Editor's note: This story is part of Southwest Michigan Second Wave's On the Ground Calhoun County series. As part of our regular coverage of all things Battle Creek and Calhoun County, in coming weeks On the Ground will be highlighting the centenarian stories on our website and social media platforms.
Bessie “Madear” Havard was born the same year the 18th Amendment to the U.S. Constitution was enacted, marking the beginning of Prohibition. She grew up in Vicksburg, Miss., with her sister and four brothers. Her mother was a midwife and her father a sharecropper.
Bessie attended a one-room schoolhouse along with her siblings and helped around the family home until she began working for local families. Many of Bessie’s family moved north from Mississippi as part of the Great Migration to find work, though she still has family in Mississippi to this day.
Bessie was married twice, first to Eddie Lewis, a union which only lasted a short time, and then to George Sweezer, who died in 1984. Between her two marriages, she raised four daughters and four sons, who in turn gave her multiple grandkids, who she also helped raise.
She spent many years with an Italian family that would give her hand-me-down clothes for her own children and brought her along on their travels as a nanny.
Weekends at Bessie’s house always started off the same way for her grandkids: eating a good home-cooked breakfast and then dancing to their favorite songs on Soul Train.
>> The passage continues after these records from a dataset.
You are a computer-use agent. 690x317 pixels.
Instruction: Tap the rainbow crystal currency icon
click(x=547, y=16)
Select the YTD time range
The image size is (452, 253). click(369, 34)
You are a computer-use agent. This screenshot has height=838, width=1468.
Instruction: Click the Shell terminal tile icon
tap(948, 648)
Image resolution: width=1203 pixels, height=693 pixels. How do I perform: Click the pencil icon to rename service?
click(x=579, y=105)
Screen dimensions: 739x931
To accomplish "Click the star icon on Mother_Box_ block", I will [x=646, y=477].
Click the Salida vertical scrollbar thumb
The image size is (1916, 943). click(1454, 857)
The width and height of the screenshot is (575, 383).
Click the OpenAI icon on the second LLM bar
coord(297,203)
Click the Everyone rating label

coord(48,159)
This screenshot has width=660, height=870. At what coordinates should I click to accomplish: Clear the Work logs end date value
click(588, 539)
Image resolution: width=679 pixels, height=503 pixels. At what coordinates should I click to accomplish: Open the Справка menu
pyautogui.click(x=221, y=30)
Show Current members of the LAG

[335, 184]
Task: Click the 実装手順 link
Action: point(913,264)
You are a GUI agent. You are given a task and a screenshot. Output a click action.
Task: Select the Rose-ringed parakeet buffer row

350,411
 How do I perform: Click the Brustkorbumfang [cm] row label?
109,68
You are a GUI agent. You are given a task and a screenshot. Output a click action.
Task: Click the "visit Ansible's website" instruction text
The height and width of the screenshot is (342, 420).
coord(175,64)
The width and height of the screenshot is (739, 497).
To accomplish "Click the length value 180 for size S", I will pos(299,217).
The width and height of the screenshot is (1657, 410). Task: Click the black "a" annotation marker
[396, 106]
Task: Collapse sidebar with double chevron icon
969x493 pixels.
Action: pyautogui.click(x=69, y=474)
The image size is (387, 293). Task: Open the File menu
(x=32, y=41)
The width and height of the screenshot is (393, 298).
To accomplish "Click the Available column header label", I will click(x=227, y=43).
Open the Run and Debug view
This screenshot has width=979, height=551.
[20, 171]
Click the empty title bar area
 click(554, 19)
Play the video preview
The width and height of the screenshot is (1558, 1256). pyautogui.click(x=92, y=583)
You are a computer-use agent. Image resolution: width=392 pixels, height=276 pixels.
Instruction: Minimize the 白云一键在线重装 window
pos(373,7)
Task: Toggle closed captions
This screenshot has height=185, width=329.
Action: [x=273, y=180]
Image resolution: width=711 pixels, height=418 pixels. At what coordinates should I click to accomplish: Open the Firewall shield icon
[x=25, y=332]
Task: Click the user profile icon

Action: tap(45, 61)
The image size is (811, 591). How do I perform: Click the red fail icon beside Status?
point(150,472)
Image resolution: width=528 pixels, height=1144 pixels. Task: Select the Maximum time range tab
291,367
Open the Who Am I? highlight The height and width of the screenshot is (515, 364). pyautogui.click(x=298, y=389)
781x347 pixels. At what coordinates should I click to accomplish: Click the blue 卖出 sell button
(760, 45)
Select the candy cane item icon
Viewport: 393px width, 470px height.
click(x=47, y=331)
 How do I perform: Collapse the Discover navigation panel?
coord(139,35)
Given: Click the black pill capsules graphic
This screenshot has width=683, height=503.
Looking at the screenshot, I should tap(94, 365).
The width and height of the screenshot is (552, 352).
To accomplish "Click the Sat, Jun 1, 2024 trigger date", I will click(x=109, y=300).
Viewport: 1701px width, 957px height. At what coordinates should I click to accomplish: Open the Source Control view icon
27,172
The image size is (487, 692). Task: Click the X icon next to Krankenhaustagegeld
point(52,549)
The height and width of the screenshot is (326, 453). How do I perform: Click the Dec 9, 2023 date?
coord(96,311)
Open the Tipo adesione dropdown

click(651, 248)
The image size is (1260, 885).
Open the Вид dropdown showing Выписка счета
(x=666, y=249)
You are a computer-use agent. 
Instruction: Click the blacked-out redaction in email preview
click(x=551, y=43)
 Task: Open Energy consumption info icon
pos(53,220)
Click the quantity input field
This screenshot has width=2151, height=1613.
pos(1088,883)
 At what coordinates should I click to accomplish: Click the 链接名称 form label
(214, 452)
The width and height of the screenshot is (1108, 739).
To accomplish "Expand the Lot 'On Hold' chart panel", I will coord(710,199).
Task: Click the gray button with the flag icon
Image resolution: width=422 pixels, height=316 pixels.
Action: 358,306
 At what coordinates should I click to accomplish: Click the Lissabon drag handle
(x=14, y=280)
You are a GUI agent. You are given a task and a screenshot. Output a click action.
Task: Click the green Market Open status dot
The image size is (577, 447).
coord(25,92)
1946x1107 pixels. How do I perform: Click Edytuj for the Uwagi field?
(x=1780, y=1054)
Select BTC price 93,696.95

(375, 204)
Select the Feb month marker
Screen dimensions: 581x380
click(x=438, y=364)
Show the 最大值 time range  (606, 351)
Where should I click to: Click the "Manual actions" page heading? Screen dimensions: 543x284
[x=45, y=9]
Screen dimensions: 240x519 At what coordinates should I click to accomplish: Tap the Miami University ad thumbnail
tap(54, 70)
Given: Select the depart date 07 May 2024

At the end of the weekend, when the grandkids would get picked up, Bessie would stand on the hill next to the driveway, where her grandson would yell for her to do “Hammer Time” and she would start dancing to "Can’t Touch This"
by MC Hammer.
For many years, Bessie walked to work as she was unable to afford a car. The Caccaros, a family she worked for, eventually helped her purchase a vehicle, but all those years of walking became a habit and most days you could see her walking down the side of the road wearing a big straw hat.
Bessie got the nickname “Madear” because, as she put it, the kids could not say “mother dear”, so Madear just stuck. She was an outgoing woman with a good sense of humor who used to love to dance. Recognized for her kindness and hard work, she always made ends meet. Putting her children and grandchildren first, they always ate before she did.
She enjoys listening to Jazz and Gospel music on the radio and if things get worrisome, she sings her favorite song, "The Lord Will Make a Way Somehow" by Tommy Dorsey. Bessie never really had time for hobbies, but she does like to watch television. She has developed a love for basketball because she enjoys watching her grandson play.
When Bessie was no longer able to live on her own, she moved to Albion to live with her daughter, Marjorie. Her family looks up to the 101-year-old Bessie as a shining example of someone who has worked hard without complaining, always putting others before herself.